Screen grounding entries
_ _ _

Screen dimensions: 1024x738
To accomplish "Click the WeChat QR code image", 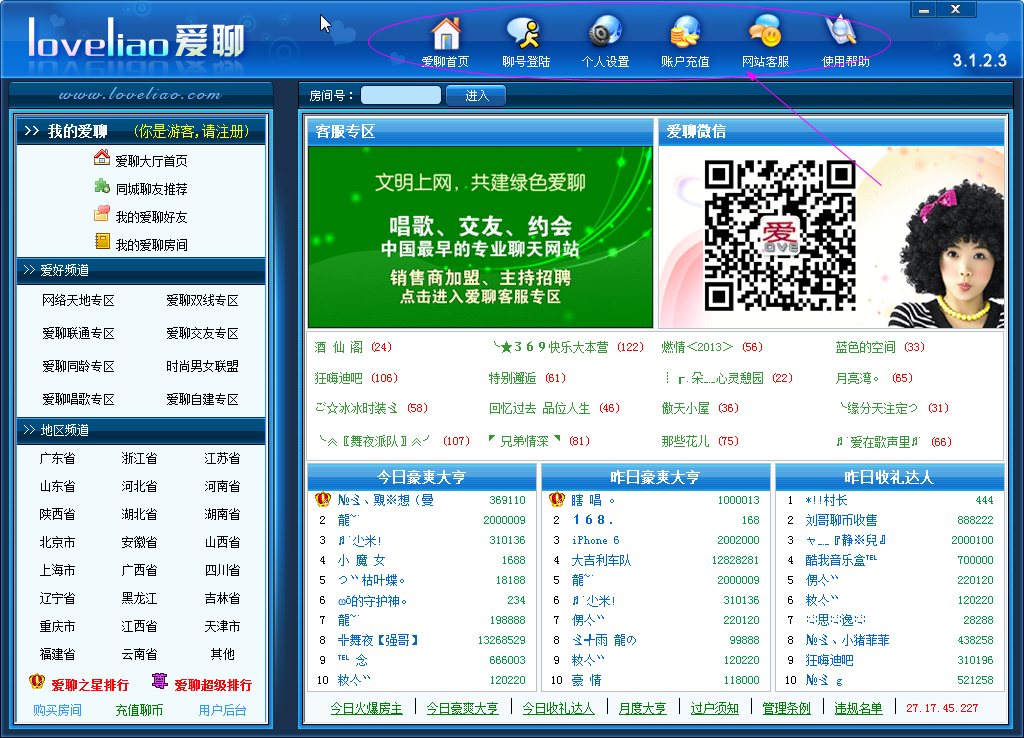I will click(x=780, y=235).
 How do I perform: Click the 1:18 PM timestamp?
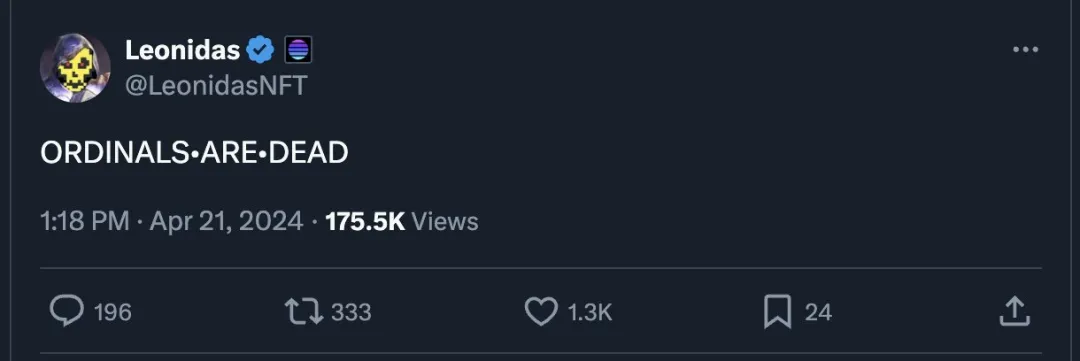(x=85, y=222)
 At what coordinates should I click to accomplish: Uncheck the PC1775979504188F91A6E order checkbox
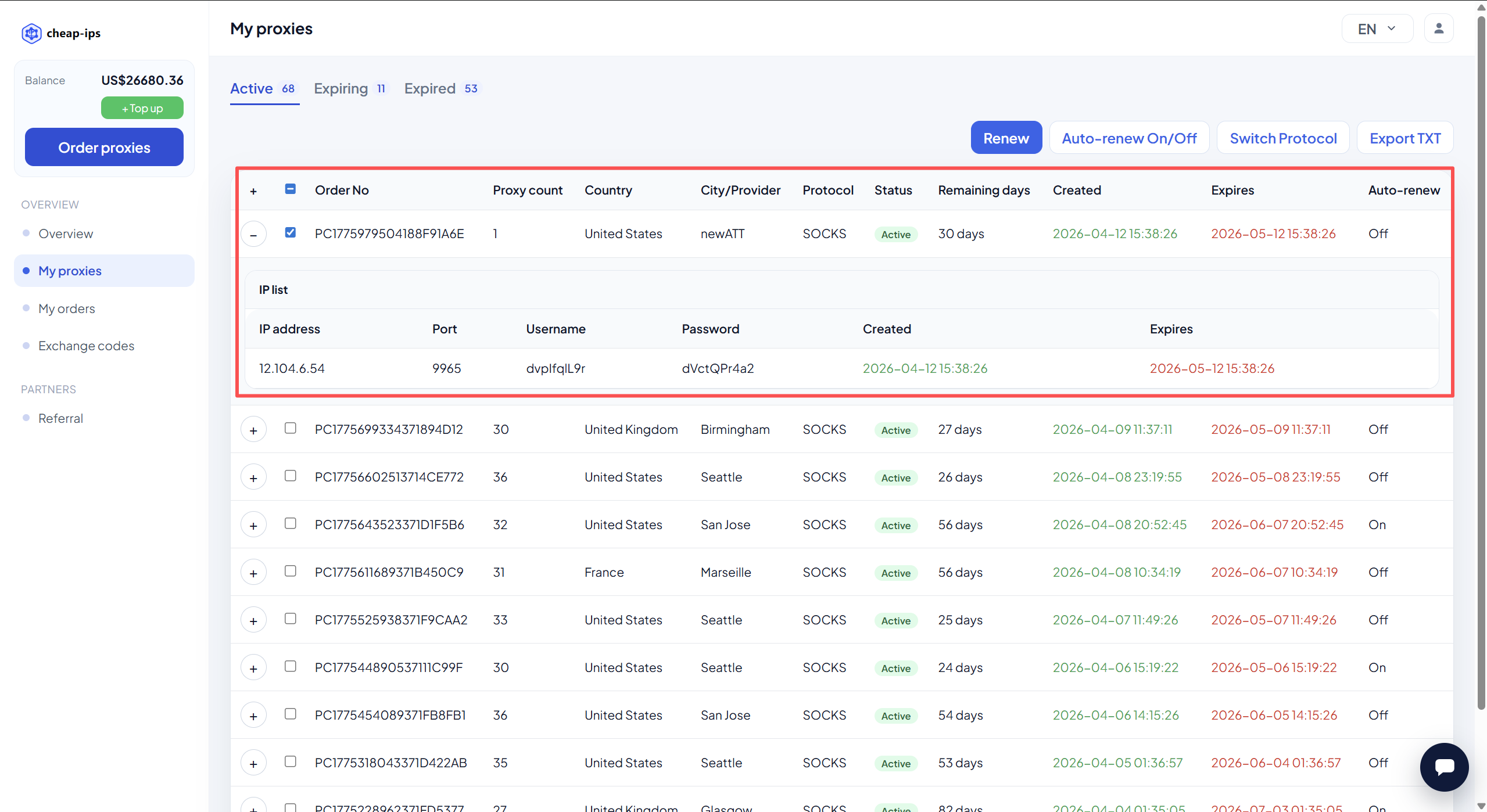(291, 232)
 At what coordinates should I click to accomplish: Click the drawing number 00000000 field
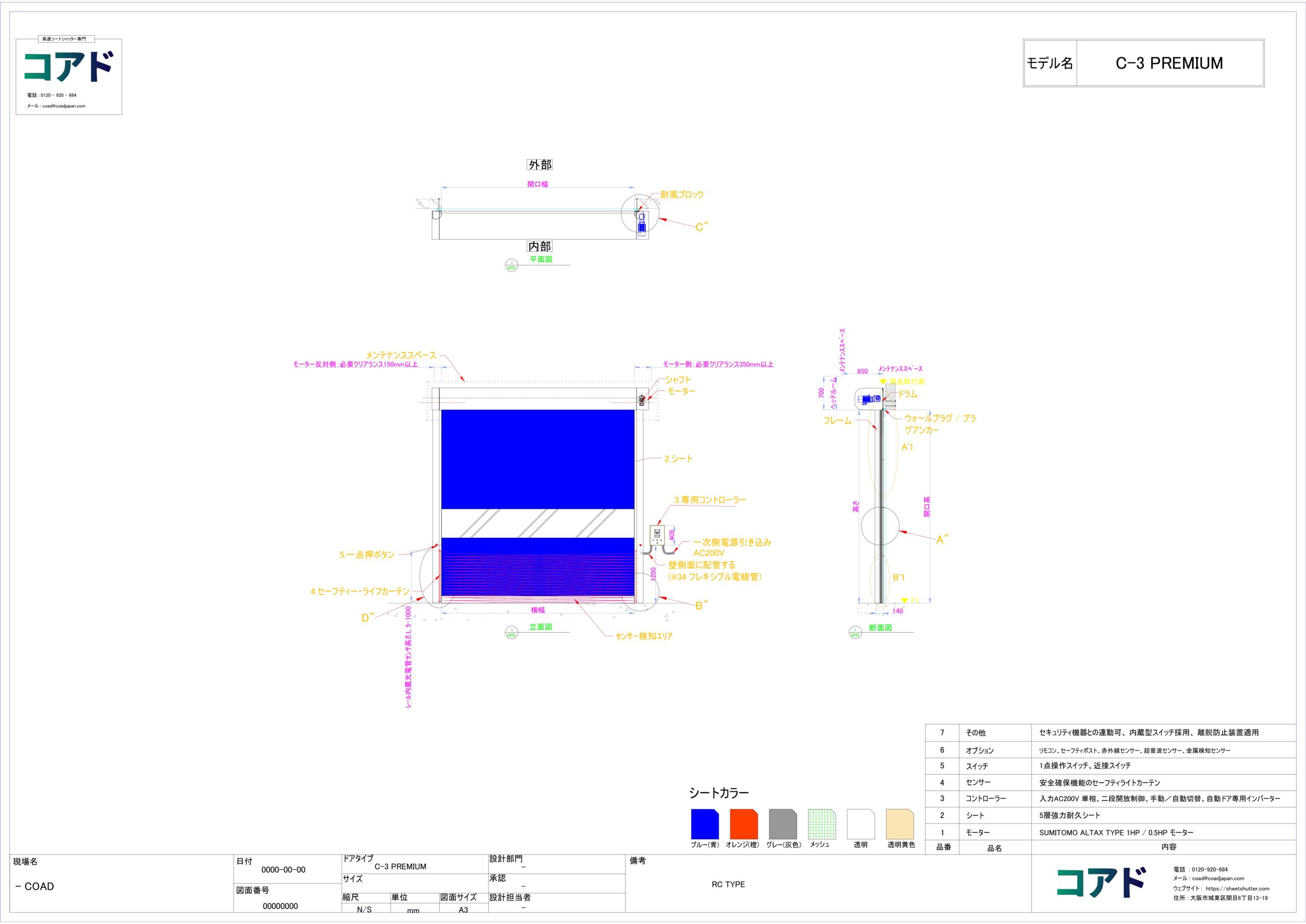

_ _ _

To be done
Rewrite every line from the line containing "How do I perform: Click" up to and including the end of the entries, requests included, and shift each coordinate in the answers by adding 95 to it. Leave the pictures out of your answer.

Correct response
 How do I perform: Click the 1:18 PM timestamp?
(x=180, y=317)
 At what coordinates should I click to accomplish: Uncheck the PC1775979504188F91A6E order checkbox
(386, 327)
 At what coordinates should I click to accomplish: Click the drawing number 00000000 field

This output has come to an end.